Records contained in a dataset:

=== Section Start ===

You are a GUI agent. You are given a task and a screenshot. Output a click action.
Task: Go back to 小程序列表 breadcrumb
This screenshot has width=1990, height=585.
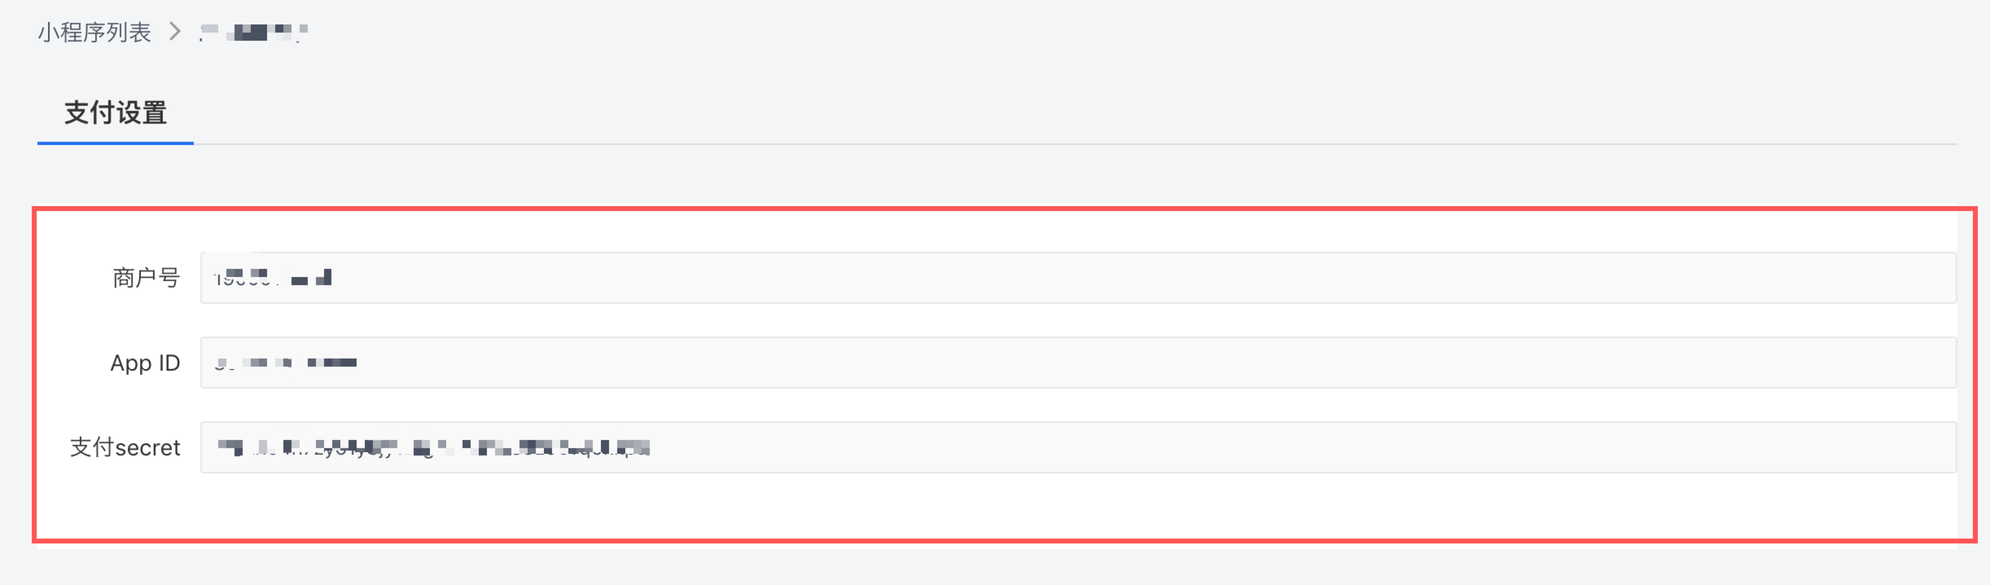[94, 32]
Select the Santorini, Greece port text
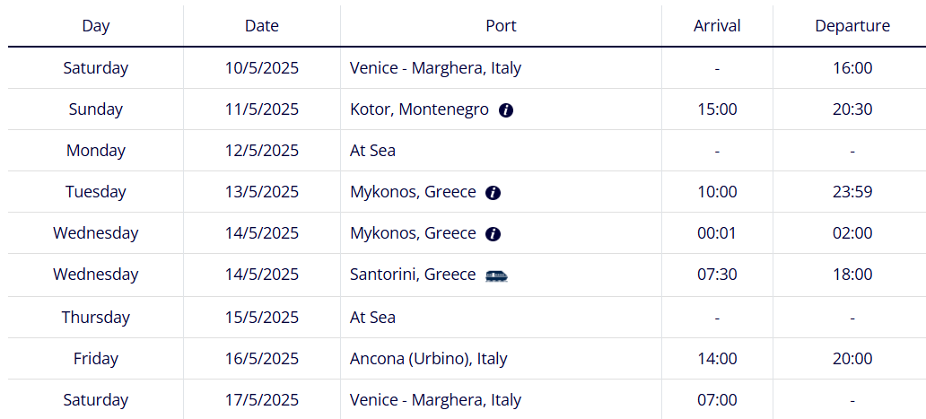Viewport: 926px width, 419px height. [412, 275]
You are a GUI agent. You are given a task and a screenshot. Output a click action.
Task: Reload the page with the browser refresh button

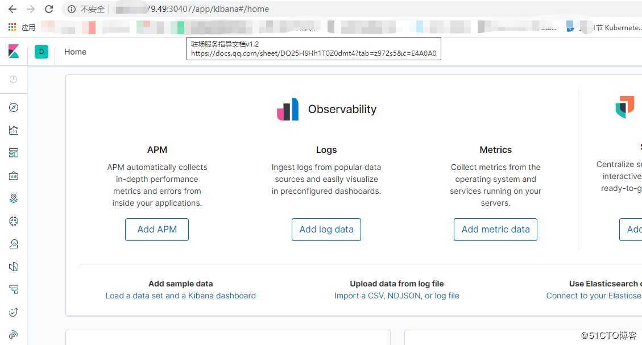point(49,9)
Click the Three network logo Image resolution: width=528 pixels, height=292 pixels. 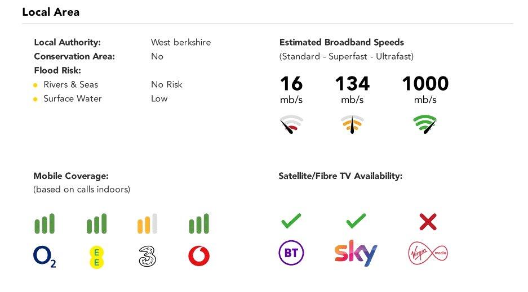(x=147, y=256)
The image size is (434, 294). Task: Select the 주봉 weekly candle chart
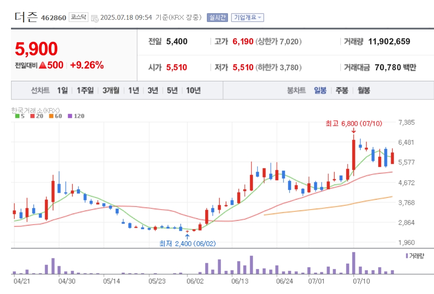tap(342, 91)
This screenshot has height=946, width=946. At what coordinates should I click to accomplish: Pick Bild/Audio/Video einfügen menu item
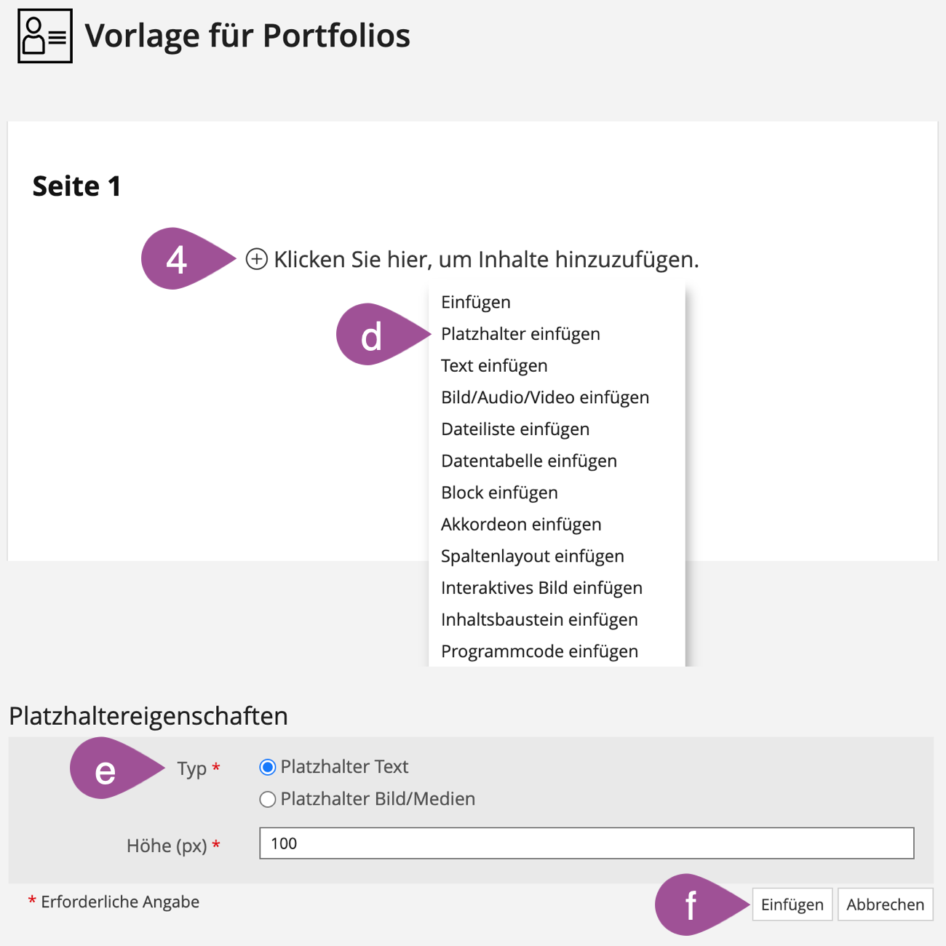544,397
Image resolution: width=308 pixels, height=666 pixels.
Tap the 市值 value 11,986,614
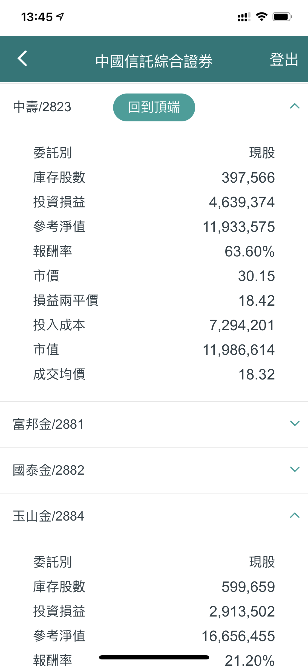tap(238, 350)

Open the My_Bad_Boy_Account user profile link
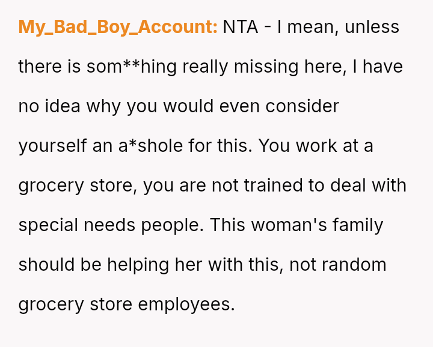[118, 27]
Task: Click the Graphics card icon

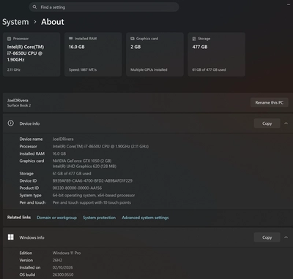Action: coord(133,39)
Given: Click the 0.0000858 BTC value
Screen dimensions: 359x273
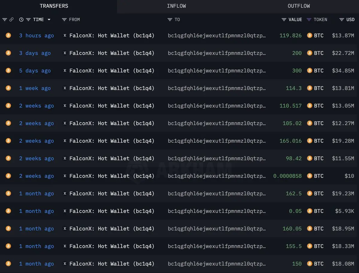Looking at the screenshot, I should (x=287, y=176).
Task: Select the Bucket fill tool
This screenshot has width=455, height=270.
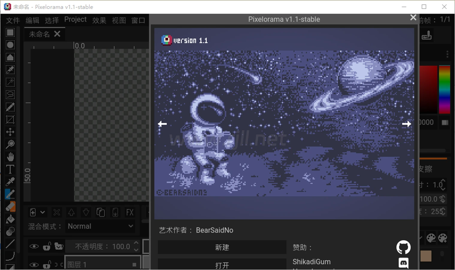Action: pyautogui.click(x=10, y=219)
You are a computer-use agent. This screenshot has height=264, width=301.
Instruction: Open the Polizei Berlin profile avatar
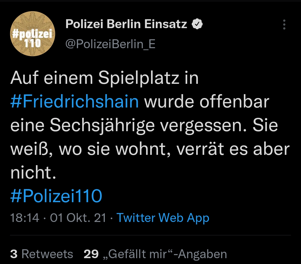(x=33, y=34)
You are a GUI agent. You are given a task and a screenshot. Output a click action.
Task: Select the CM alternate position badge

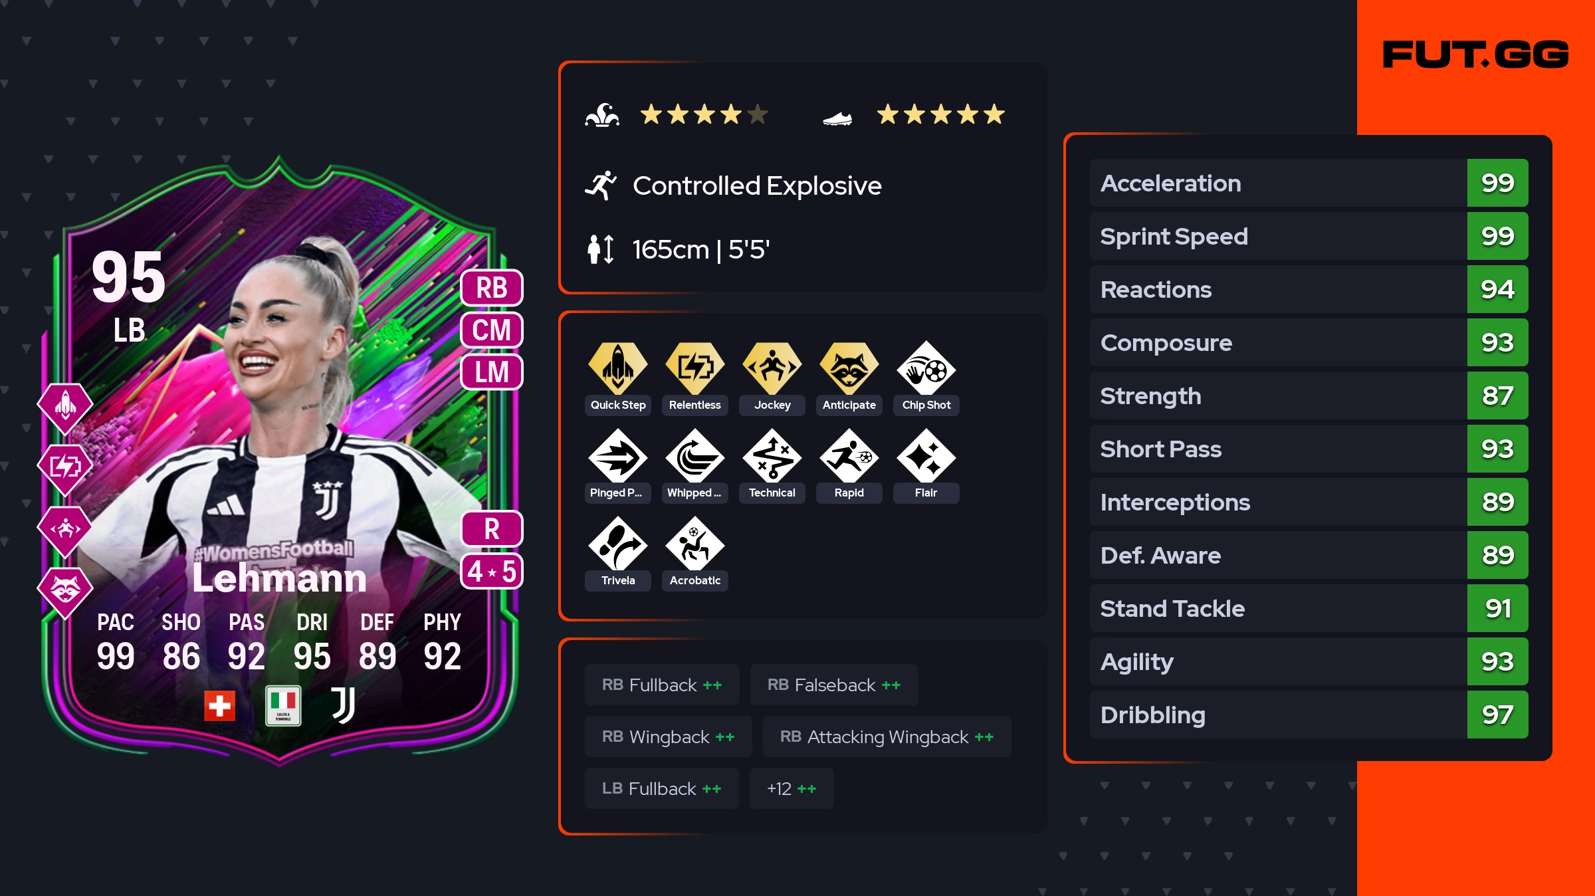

=== Section End ===

* WORK REQUIRED: Set down again, exactly, every line above from the one with "Image resolution: width=308" down to the one with "Task: Select the Bucket fill tool", both ends included. No pictures, and nothing else.

* WRITTEN REPLY:
Image resolution: width=308 pixels, height=666 pixels.
Tap the 市值 value 11,986,614
tap(238, 350)

Open the My_Bad_Boy_Account user profile link
[118, 27]
Task: Click the Graphics card icon

Action: coord(133,39)
Given: Click the 0.0000858 BTC value
Screen dimensions: 359x273
Looking at the screenshot, I should (x=287, y=176).
Task: Select the Bucket fill tool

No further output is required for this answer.